There will be less salt in the processed foods South Africans eat from June 30 2016 — but the Heart and Stroke Foundation SA says our eating habits still have to change.

"New legislation to reduce salt in processed foods comes into effect on June 30 2016‚" the foundation noted of regulations that reduced from 650mg to 400mg the salt content per two slices of bread‚ while breakfast cereals have to contain less than 500mg per 100g serving.

Other foods "affected include bread‚ breakfast cereal‚ margarines and butter‚ savoury snacks‚ potato crisps‚ processed meats‚ sausages‚ soup and gravy powders‚ instant noodles and stocks".

"The amendment to the foodstuff regulations was published in the Government Gazette in March 2013 A three-year implementation period was granted to allow time for manufacturers to experiment with reformulation and produce lower salt products that are still acceptable to consumers‚" a statement said.

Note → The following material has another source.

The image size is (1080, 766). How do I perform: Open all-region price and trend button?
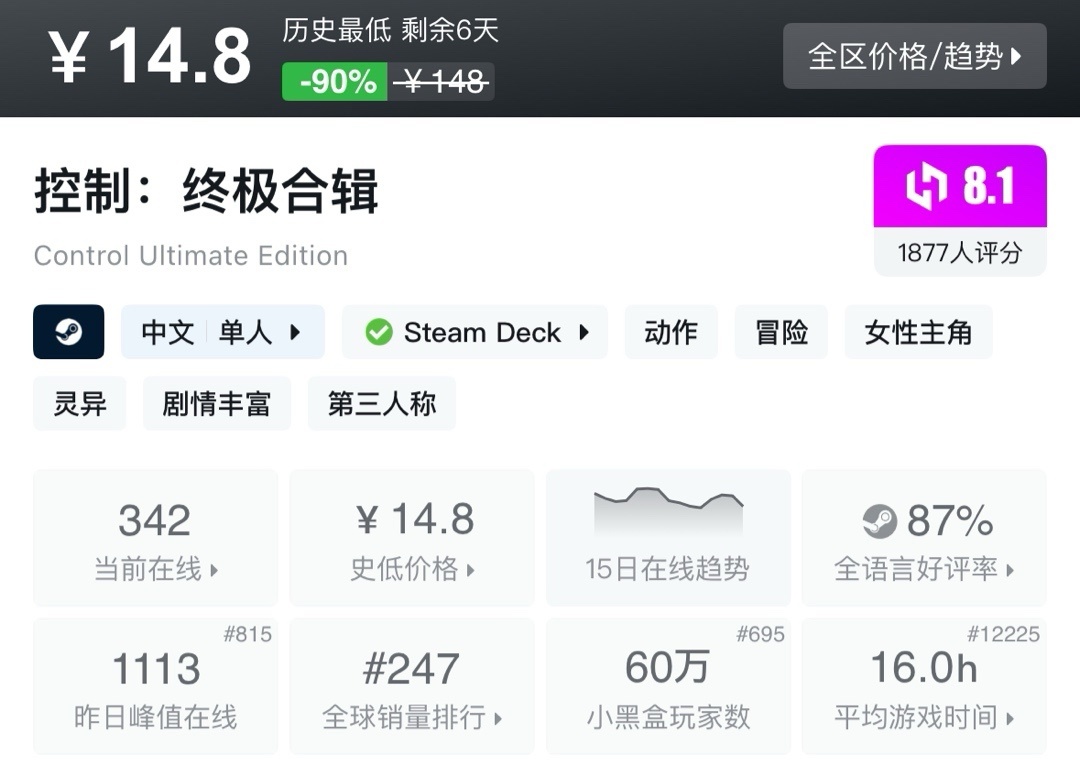coord(914,56)
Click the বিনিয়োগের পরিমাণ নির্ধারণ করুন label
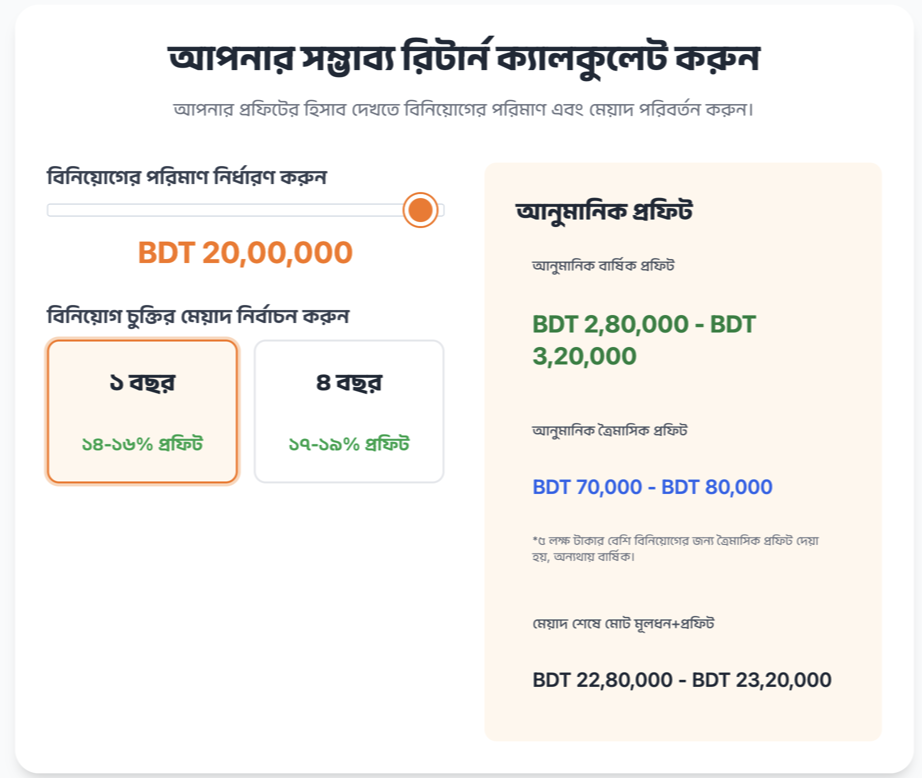Image resolution: width=923 pixels, height=778 pixels. [187, 177]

A second set of lower levels comes into effect in 2019.

The foundation said that while Health Minister Aaron Motsoaledi’s "groundbreaking bill … is an important step‚ it will not completely resolve our excess salt intake".

"South African consumers add on average 4g of salt to food at home.

"This alone nearly meets the World Health Organisation’s maximum limit of 5g, or one teaspoon, per day. There are also many foods that are not included in the legislation either. Salted peanut butter contains 800 times more salt than the unsalted variety.

"Excess salt intake can raise blood pressure‚ thereby contributing to heart disease‚ strokes and kidney disease."